# RECORDED INFORMATION
>>>>>
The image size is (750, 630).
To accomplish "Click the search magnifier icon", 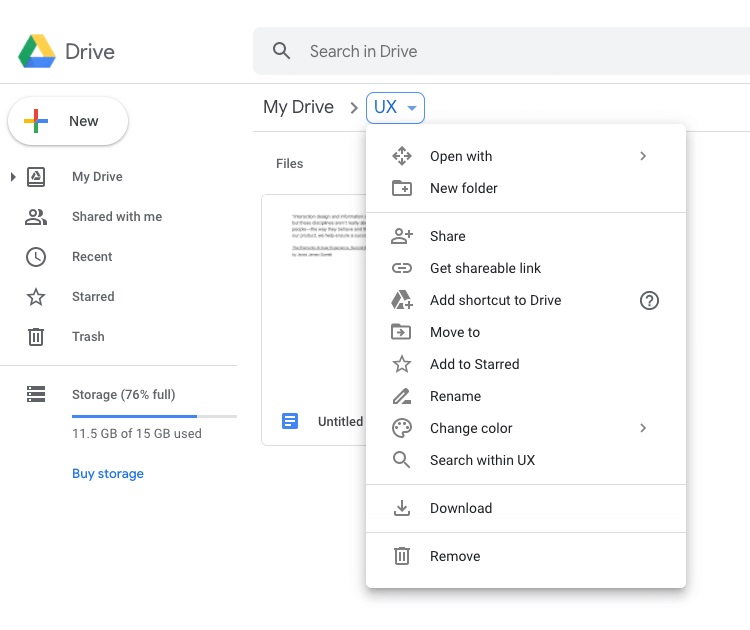I will point(282,51).
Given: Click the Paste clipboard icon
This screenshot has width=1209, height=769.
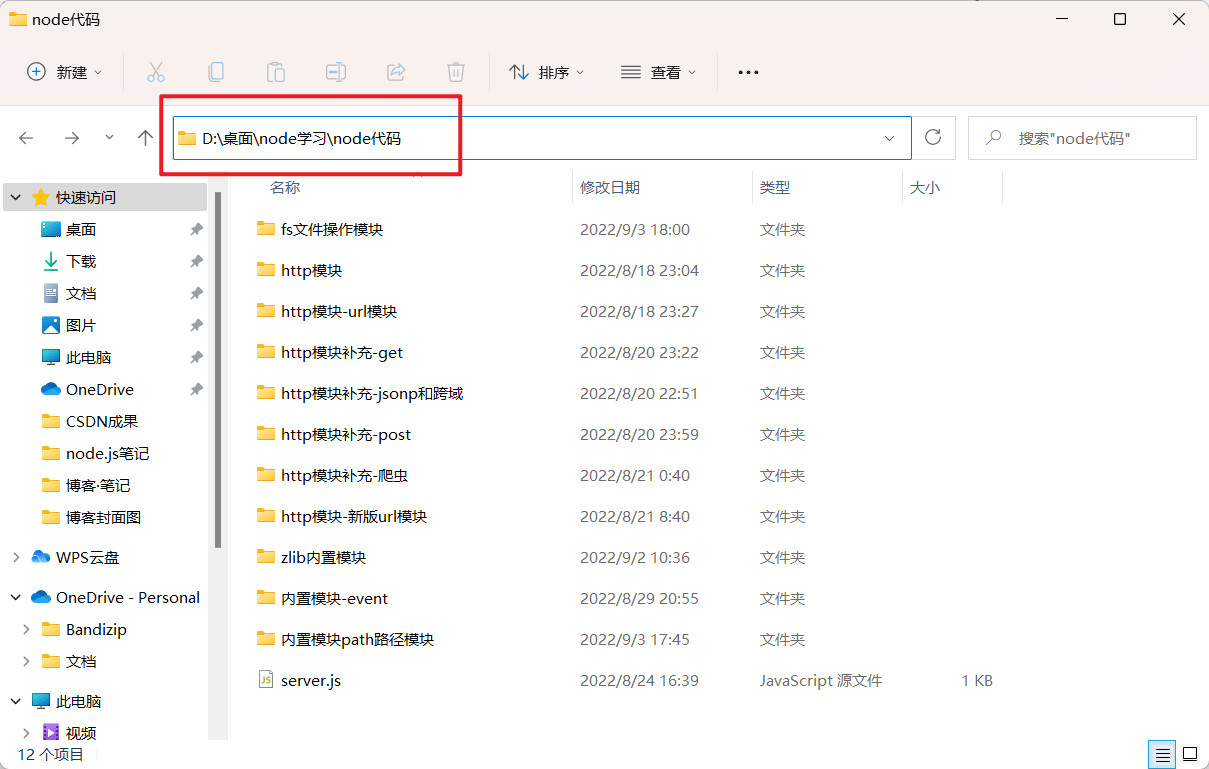Looking at the screenshot, I should point(275,72).

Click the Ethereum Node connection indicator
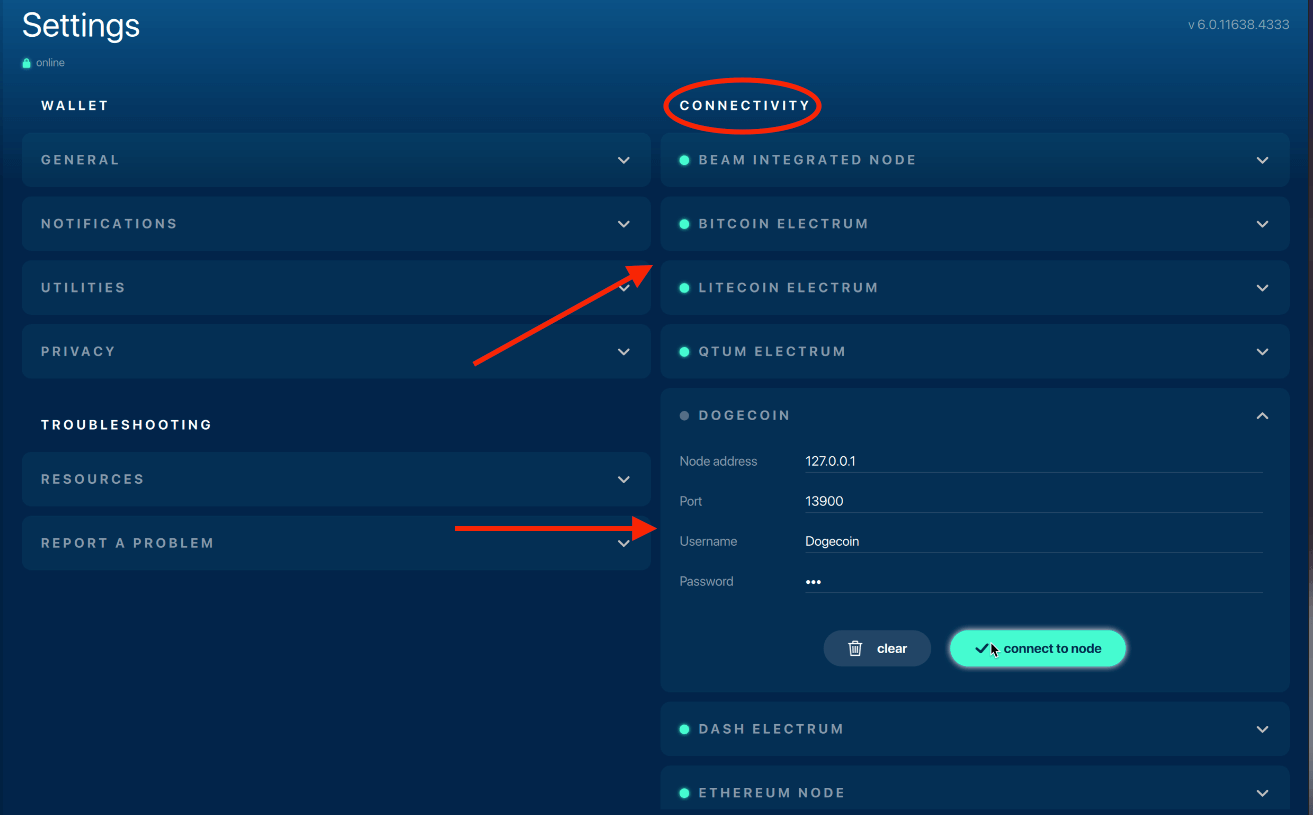[684, 792]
<<<<<
In the records above, find the line that contains "This screenshot has width=1209, height=769." and retype it and all lines after it exactly, leaving out any pictures.

This screenshot has width=1209, height=769.
Looking at the screenshot, I should point(275,72).

Click the Ethereum Node connection indicator
[684, 792]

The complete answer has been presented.